══ DATASET RECORDS ══
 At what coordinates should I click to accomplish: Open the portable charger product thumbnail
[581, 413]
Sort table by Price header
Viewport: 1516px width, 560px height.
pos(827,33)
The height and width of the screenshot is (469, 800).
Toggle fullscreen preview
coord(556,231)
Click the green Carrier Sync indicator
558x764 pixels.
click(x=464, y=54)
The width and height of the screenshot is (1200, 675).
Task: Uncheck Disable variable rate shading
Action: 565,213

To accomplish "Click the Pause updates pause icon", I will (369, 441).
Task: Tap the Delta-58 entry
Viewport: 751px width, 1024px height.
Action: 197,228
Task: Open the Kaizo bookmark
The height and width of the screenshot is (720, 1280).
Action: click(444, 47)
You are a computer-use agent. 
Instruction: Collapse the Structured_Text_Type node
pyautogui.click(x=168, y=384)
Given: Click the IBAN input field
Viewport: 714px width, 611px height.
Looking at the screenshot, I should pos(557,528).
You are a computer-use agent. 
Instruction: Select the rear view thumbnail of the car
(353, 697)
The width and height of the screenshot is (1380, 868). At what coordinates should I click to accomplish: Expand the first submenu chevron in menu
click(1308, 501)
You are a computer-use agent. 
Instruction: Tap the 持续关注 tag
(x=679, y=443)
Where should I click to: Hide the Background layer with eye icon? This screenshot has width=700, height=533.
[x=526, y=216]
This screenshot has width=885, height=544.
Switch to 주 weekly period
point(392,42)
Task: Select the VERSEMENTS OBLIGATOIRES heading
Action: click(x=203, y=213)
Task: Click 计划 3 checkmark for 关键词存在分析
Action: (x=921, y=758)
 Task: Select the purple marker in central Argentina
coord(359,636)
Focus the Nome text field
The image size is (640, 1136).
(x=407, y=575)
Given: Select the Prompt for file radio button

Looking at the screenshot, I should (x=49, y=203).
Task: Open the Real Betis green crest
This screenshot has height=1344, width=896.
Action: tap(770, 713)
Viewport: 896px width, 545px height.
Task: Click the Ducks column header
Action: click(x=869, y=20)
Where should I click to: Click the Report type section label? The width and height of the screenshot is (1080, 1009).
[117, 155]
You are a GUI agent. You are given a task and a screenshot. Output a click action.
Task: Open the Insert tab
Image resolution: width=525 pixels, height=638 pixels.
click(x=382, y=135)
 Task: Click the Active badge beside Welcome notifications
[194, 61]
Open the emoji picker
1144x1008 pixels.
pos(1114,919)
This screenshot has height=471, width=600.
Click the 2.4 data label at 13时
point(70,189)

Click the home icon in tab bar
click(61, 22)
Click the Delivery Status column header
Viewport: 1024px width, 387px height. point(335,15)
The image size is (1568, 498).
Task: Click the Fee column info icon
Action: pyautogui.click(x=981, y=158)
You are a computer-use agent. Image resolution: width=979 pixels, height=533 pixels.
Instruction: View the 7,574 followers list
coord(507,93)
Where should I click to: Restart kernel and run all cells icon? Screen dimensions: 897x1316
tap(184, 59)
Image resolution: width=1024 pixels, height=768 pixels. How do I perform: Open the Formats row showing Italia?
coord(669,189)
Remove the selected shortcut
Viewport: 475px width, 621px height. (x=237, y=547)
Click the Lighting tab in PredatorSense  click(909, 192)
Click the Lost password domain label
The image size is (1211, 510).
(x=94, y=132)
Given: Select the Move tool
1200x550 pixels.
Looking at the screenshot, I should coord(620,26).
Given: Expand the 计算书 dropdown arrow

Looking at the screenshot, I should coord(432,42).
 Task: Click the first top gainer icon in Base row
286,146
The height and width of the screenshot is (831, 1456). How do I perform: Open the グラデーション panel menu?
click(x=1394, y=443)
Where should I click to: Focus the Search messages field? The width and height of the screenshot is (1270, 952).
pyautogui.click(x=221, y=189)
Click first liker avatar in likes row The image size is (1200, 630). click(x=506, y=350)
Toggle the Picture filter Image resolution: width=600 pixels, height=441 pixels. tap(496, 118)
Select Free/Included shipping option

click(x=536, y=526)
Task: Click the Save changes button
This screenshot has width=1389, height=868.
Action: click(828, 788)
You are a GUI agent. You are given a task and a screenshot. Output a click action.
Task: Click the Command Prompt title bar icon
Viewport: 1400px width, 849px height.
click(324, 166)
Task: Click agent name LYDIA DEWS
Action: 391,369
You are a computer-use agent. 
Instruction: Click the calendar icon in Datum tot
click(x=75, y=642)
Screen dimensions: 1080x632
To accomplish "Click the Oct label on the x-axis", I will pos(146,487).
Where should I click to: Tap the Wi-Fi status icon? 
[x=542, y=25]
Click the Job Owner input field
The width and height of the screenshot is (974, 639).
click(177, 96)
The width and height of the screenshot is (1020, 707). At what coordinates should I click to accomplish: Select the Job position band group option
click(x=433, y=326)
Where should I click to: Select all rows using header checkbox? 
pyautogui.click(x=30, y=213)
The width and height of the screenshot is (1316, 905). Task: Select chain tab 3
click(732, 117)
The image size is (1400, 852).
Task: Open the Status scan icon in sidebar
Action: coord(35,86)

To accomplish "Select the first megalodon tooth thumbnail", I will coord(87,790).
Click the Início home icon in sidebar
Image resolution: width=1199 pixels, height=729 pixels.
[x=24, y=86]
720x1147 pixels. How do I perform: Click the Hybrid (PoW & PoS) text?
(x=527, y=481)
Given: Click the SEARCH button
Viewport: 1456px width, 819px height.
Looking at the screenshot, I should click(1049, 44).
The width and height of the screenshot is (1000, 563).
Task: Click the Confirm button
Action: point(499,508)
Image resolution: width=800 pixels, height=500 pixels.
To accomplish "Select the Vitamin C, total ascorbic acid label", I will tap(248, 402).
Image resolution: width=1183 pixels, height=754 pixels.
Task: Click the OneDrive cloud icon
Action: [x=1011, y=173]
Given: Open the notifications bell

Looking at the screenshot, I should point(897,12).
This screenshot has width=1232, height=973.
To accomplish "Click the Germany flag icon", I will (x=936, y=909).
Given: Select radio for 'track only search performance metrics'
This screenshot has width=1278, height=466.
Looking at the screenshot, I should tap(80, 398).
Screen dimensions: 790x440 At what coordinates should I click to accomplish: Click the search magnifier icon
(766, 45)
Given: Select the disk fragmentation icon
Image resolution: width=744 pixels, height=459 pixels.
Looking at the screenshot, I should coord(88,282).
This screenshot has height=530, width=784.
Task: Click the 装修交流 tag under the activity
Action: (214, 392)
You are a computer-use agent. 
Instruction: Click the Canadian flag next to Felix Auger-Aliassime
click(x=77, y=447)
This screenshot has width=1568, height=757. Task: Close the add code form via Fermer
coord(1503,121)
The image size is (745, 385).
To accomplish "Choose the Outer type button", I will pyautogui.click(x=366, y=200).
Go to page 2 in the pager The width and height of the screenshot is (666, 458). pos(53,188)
═══
◆ BRIEF
Please transcribe all of the data above exactly.

◆ WRITTEN SOLUTION
 At what coordinates should I click to accomplish: Open the portable charger product thumbnail
[581, 413]
Sort table by Price header
Viewport: 1516px width, 560px height.
pos(827,33)
The height and width of the screenshot is (469, 800).
Toggle fullscreen preview
coord(556,231)
Click the green Carrier Sync indicator
558x764 pixels.
click(x=464, y=54)
The width and height of the screenshot is (1200, 675).
Task: Uncheck Disable variable rate shading
Action: 565,213

To accomplish "Click the Pause updates pause icon", I will (369, 441).
Task: Tap the Delta-58 entry
Viewport: 751px width, 1024px height.
Action: 197,228
Task: Open the Kaizo bookmark
The height and width of the screenshot is (720, 1280).
Action: click(444, 47)
You are a computer-use agent. 
Instruction: Collapse the Structured_Text_Type node
pyautogui.click(x=168, y=384)
Given: Click the IBAN input field
Viewport: 714px width, 611px height.
Looking at the screenshot, I should pos(557,528).
You are a computer-use agent. 
Instruction: Select the rear view thumbnail of the car
(353, 697)
The width and height of the screenshot is (1380, 868). At what coordinates should I click to accomplish: Expand the first submenu chevron in menu
click(1308, 501)
You are a computer-use agent. 
Instruction: Tap the 持续关注 tag
(x=679, y=443)
Where should I click to: Hide the Background layer with eye icon? This screenshot has width=700, height=533.
[x=526, y=216]
This screenshot has width=885, height=544.
Switch to 주 weekly period
point(392,42)
Task: Select the VERSEMENTS OBLIGATOIRES heading
Action: click(x=203, y=213)
Task: Click 计划 3 checkmark for 关键词存在分析
Action: (x=921, y=758)
 Task: Select the purple marker in central Argentina
coord(359,636)
Focus the Nome text field
The image size is (640, 1136).
(x=407, y=575)
Given: Select the Prompt for file radio button

Looking at the screenshot, I should (x=49, y=203).
Task: Open the Real Betis green crest
This screenshot has height=1344, width=896.
Action: tap(770, 713)
Viewport: 896px width, 545px height.
Task: Click the Ducks column header
Action: click(x=869, y=20)
Where should I click to: Click the Report type section label? The width and height of the screenshot is (1080, 1009).
[117, 155]
You are a GUI agent. You are given a task and a screenshot. Output a click action.
Task: Open the Insert tab
Image resolution: width=525 pixels, height=638 pixels.
click(x=382, y=135)
 Task: Click the Active badge beside Welcome notifications
[194, 61]
Open the emoji picker
1144x1008 pixels.
pos(1114,919)
This screenshot has height=471, width=600.
Click the 2.4 data label at 13时
point(70,189)

Click the home icon in tab bar
click(61, 22)
Click the Delivery Status column header
Viewport: 1024px width, 387px height. point(335,15)
The image size is (1568, 498).
Task: Click the Fee column info icon
Action: pyautogui.click(x=981, y=158)
You are a computer-use agent. Image resolution: width=979 pixels, height=533 pixels.
Instruction: View the 7,574 followers list
coord(507,93)
Where should I click to: Restart kernel and run all cells icon? Screen dimensions: 897x1316
tap(184, 59)
Image resolution: width=1024 pixels, height=768 pixels. How do I perform: Open the Formats row showing Italia?
coord(669,189)
Remove the selected shortcut
Viewport: 475px width, 621px height. (x=237, y=547)
Click the Lighting tab in PredatorSense  click(909, 192)
Click the Lost password domain label
The image size is (1211, 510).
(x=94, y=132)
Given: Select the Move tool
1200x550 pixels.
Looking at the screenshot, I should coord(620,26).
Given: Expand the 计算书 dropdown arrow

Looking at the screenshot, I should coord(432,42).
 Task: Click the first top gainer icon in Base row
286,146
The height and width of the screenshot is (831, 1456). How do I perform: Open the グラデーション panel menu?
click(x=1394, y=443)
Where should I click to: Focus the Search messages field? The width and height of the screenshot is (1270, 952).
pyautogui.click(x=221, y=189)
Click first liker avatar in likes row The image size is (1200, 630). click(x=506, y=350)
Toggle the Picture filter Image resolution: width=600 pixels, height=441 pixels. tap(496, 118)
Select Free/Included shipping option

click(x=536, y=526)
Task: Click the Save changes button
This screenshot has width=1389, height=868.
Action: click(828, 788)
You are a GUI agent. You are given a task and a screenshot. Output a click action.
Task: Click the Command Prompt title bar icon
Viewport: 1400px width, 849px height.
click(324, 166)
Task: Click agent name LYDIA DEWS
Action: 391,369
You are a computer-use agent. 
Instruction: Click the calendar icon in Datum tot
click(x=75, y=642)
Screen dimensions: 1080x632
To accomplish "Click the Oct label on the x-axis", I will pos(146,487).
Where should I click to: Tap the Wi-Fi status icon? 
[x=542, y=25]
Click the Job Owner input field
The width and height of the screenshot is (974, 639).
click(177, 96)
The width and height of the screenshot is (1020, 707). At what coordinates should I click to accomplish: Select the Job position band group option
click(x=433, y=326)
Where should I click to: Select all rows using header checkbox? 
pyautogui.click(x=30, y=213)
The width and height of the screenshot is (1316, 905). Task: Select chain tab 3
click(732, 117)
The image size is (1400, 852).
Task: Open the Status scan icon in sidebar
Action: coord(35,86)

To accomplish "Select the first megalodon tooth thumbnail", I will coord(87,790).
Click the Início home icon in sidebar
Image resolution: width=1199 pixels, height=729 pixels.
[x=24, y=86]
720x1147 pixels. How do I perform: Click the Hybrid (PoW & PoS) text?
(x=527, y=481)
Given: Click the SEARCH button
Viewport: 1456px width, 819px height.
Looking at the screenshot, I should click(1049, 44).
The width and height of the screenshot is (1000, 563).
Task: Click the Confirm button
Action: point(499,508)
Image resolution: width=800 pixels, height=500 pixels.
To accomplish "Select the Vitamin C, total ascorbic acid label", I will tap(248, 402).
Image resolution: width=1183 pixels, height=754 pixels.
Task: Click the OneDrive cloud icon
Action: [x=1011, y=173]
Given: Open the notifications bell

Looking at the screenshot, I should point(897,12).
This screenshot has width=1232, height=973.
To accomplish "Click the Germany flag icon", I will (x=936, y=909).
Given: Select radio for 'track only search performance metrics'
This screenshot has width=1278, height=466.
Looking at the screenshot, I should tap(80, 398).
Screen dimensions: 790x440 At what coordinates should I click to accomplish: Click the search magnifier icon
(766, 45)
Given: Select the disk fragmentation icon
Image resolution: width=744 pixels, height=459 pixels.
Looking at the screenshot, I should coord(88,282).
This screenshot has height=530, width=784.
Task: Click the 装修交流 tag under the activity
Action: (214, 392)
You are a computer-use agent. 
Instruction: Click the Canadian flag next to Felix Auger-Aliassime
click(x=77, y=447)
This screenshot has width=1568, height=757. Task: Close the add code form via Fermer
coord(1503,121)
The image size is (745, 385).
To accomplish "Choose the Outer type button", I will pyautogui.click(x=366, y=200).
Go to page 2 in the pager The width and height of the screenshot is (666, 458). pos(53,188)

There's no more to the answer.